[09:11:59] <arturo>	 we can't easily answer the question "how many vCPU we have available in eqiad1" because the metrics that power the grafana dashboard are broken
[09:12:05] <arturo>	 https://grafana.wikimedia.org/d/000000579/wmcs-openstack-eqiad-summary?orgId=1
[09:31:20] <arturo>	 topranks: I just discovered this T376879 when merging the cloudgw patch
[09:31:21] <stashbot>	 T376879: keepalived: it doesn't support mixing IPv4 and IPv6 VIPs on the same VRRP instance - https://phabricator.wikimedia.org/T376879
[09:31:47] <arturo>	 would you suggest refactoring the keepalived module to support IPv6, or migrate to BGP-based anycast VIPs?
[09:32:33] <topranks>	 The BGP way is the better way and what we should do long term 
[09:33:20] <topranks>	 the question is how much effort is involved, but I'd already thought it might have been better to move cloudgw to the BGP way when looking at the previous patches 
[09:33:51] <topranks>	 the question is how do you provide the highly-available GW IP for the cloudnet/neutron to point it's default route at without VRRP?

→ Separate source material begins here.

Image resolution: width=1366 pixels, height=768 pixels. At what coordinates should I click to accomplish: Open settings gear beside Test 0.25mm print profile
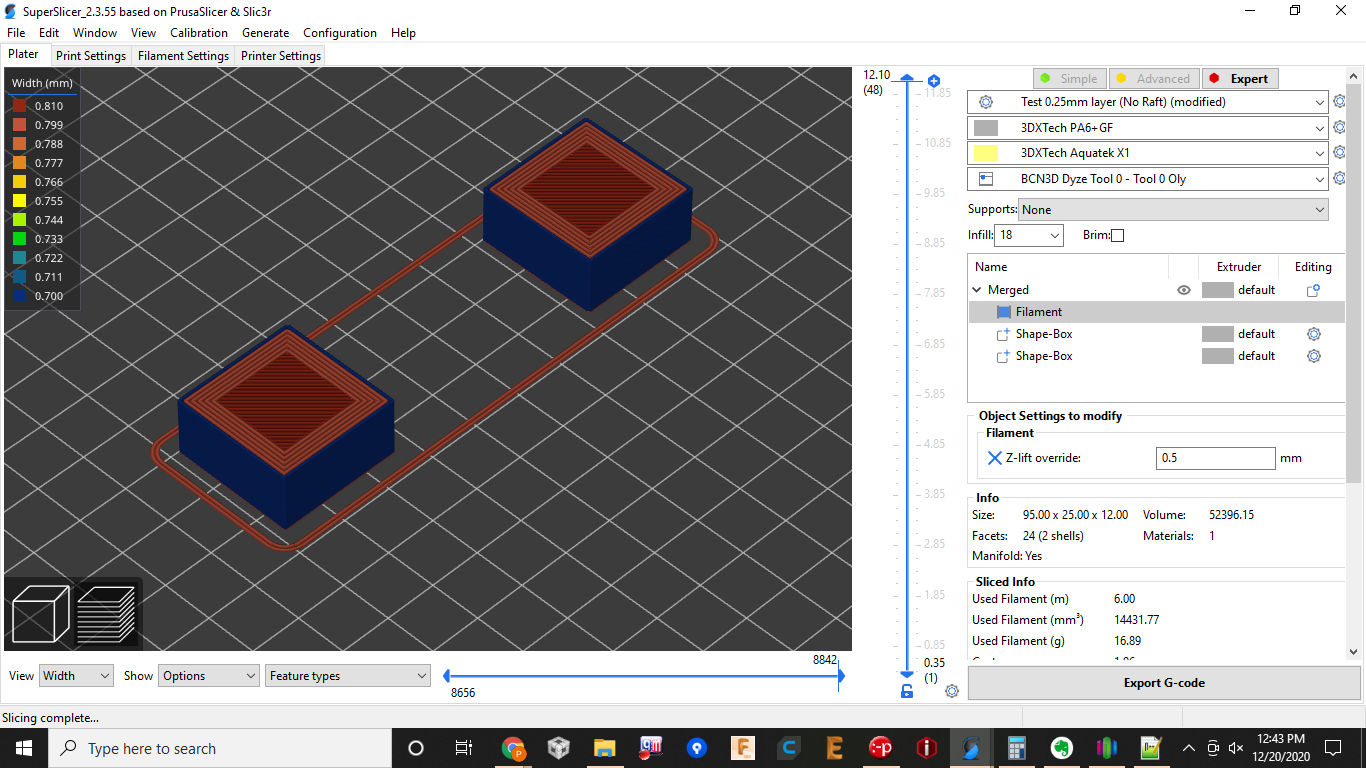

[09:34:00] <topranks>	 I don't think we can do bgp between cloudgw and cloudnet right?
[09:34:23] <arturo>	 mmmm
[09:34:47] <arturo>	 is not immediately obvious to me how that would work
[09:35:19] <topranks>	 so - if you need to refactor the keepalived module to support v6 for the "inside" of the cloudgw (facing cloudnet/neutron) then I guess we can keep using it for the "outside" of the cloudgw (facing cloudsw) too 
[09:35:33] <topranks>	 still plan to eventually change the outside to BGP instead of vrrp 
[09:37:22] <arturo>	 ok
[09:38:09] <arturo>	 here are the docs for neutron and BGP: https://docs.openstack.org/neutron/latest/admin/config-bgp-dynamic-routing.html
[09:38:11] <topranks>	 You could _potentially_ use radvd to send IPv6 RAs from both cloudgw to the cloudnet's, and they'd get their default route from there.  The problem with that is failover time (if a cloudgw dies and thus cloudnet stops getting RAs from it) is far too slow (10 mins or something by default, I'm not sure how much it can be tuned down).
[09:39:34] <arturo>	 ok
[09:40:02] <topranks>	 I'm happy with what you choose here tbh, if BGP from neutron seems workable it's probably the better option.  But that said I do wonder if we aren't moving too many things at once, making it hard for ourselves.
[09:42:37] <arturo>	 yeah
[09:42:58] <arturo>	 keepalived is probably the easiest for now, otherwise additional neutron changes would be a massive sidetrack
[10:12:47] <arturo>	 topranks: the change in keepalived may not be that big after all https://gerrit.wikimedia.org/r/c/operations/puppet/+/1079234
[10:14:16] <topranks>	 arturo: ok yeah, mainly just the other definition in keepalived.conf then?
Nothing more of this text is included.